Nathaniel Smalls headstone.
Close up of Smalls headstone.

#4) The fourth grave I found was the headstone of Nathaniel Smalls. The headstone did not say the years of Mr. Smalls life, but it did say he was 51 years old when he died. The memorial contains icons of an hourglass, star, and angel wings. A winged hourglass is known to symbolize the swiftness of time, which would make sense since Mr. Smalls died at the young age of 51. The star is a common symbol to find with the hourglass and often represents religion.

Headstone of Elizabeth Moore.
#5) The toppled over headstone of Elizabeth Moore is another example of a memorial with multiple icons. Moore died in 1861, when she was 66 years old. This headstone contains symbols of an angel, a wreath, and an urn. An angel is the guardian of the dead, and symbolizes spirituality. The wreath, as I said before, is the symbol of victory and memory. Finally, the urn symbolizes mourning.

Headstone of Casey Poyas.
Close up of Poyas headstone.

#6) I found this headstone out in the back parking lot of Bethel UMC with many others. This is the headstone of Casey Poyas, who died in 1821. His gravestone features a hand pointing upwards, which often symbolizes heaven or the ascension into heaven. This would make sense because the Latin word "Resurgam", located above the hand, means "I will rise up again". (This comes from the latin verb resurgo, resurgere, resurrexi, resurrectus. Yay Latin!)
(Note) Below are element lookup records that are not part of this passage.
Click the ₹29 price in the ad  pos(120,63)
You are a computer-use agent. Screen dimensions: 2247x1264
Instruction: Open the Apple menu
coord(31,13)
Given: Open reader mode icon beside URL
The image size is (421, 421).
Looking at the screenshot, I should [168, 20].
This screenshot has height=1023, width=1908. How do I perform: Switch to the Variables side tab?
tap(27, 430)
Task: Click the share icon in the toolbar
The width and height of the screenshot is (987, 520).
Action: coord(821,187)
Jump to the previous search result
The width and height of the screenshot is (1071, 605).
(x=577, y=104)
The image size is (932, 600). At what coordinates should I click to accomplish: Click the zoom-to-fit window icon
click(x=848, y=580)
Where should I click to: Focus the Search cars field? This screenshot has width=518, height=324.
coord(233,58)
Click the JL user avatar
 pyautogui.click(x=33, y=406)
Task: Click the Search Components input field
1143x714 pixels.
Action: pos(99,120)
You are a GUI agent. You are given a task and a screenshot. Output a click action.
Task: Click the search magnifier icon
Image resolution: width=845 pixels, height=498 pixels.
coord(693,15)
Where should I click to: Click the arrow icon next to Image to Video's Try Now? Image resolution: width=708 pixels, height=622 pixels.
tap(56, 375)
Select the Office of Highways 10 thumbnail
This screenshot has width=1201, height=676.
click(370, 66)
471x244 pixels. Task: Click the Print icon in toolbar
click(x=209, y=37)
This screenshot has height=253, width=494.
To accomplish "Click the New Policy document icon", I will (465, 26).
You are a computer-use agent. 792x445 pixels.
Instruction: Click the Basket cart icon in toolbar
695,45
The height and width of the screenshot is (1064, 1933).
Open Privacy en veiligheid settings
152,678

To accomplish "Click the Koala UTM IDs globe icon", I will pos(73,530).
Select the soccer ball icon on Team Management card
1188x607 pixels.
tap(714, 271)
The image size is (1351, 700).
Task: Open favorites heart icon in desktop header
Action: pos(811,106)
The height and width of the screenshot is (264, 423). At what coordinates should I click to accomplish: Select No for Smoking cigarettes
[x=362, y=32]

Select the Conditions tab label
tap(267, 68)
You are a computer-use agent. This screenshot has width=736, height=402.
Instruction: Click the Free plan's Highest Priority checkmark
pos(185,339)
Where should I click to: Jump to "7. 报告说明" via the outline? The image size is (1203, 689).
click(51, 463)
Headstone of James F. M. Lord.
#7) The headstone of James F. M. Lord was one of the many memorials in Bethel UMC to feature a willow tree. James died in 1862, and was 37 years old. A weeping willow tree symbolizes mourning, grief, and "natures lament".

Bateman gravesite.
Close up of Mrs. Bateman's

#8) This die on base memorial belongs to Rebecca Jane Bateman, wife of C. D. Bateman. Mrs. Bateman died in 1882. Calla lilies are carved into her grave stone. Calla lilies symbolize marriage. Mrs. Bateman is described as a "Tender mother, devoted wife, and true friend."

Gravesite of Anna Chrietzberg.
#9) This die on base grave stone belongs to Anna Chrietzberg, wife of Reverend A. M. Chrietzberg. Mrs. Chrietzberg lived from 1821 to 1872. Her memorial features a dove, and a garland. A dove symbolizes the Holy Spirit, as well as peace. The garland symbolizes victory and memory in death. This grave stone also contains the Latin phrase "Anima blandula ab angelis translata". I attempted to translate this phrase and got "a pleasant soul transferred by angels"

Furchess headstone.
Close up of Furchess headstone.
#10) This headstone of Mrs. Elizabeth Furchess, who lived from 1788 to 1858. She is described as a "kind mother" and "friend to the orphan". Mrs. Furchess' headstone has a weeping willow and a flaming urn. This type of urn symbolizes undying friendship, as well as mourning. The weeping willow is also another symbol for mourning.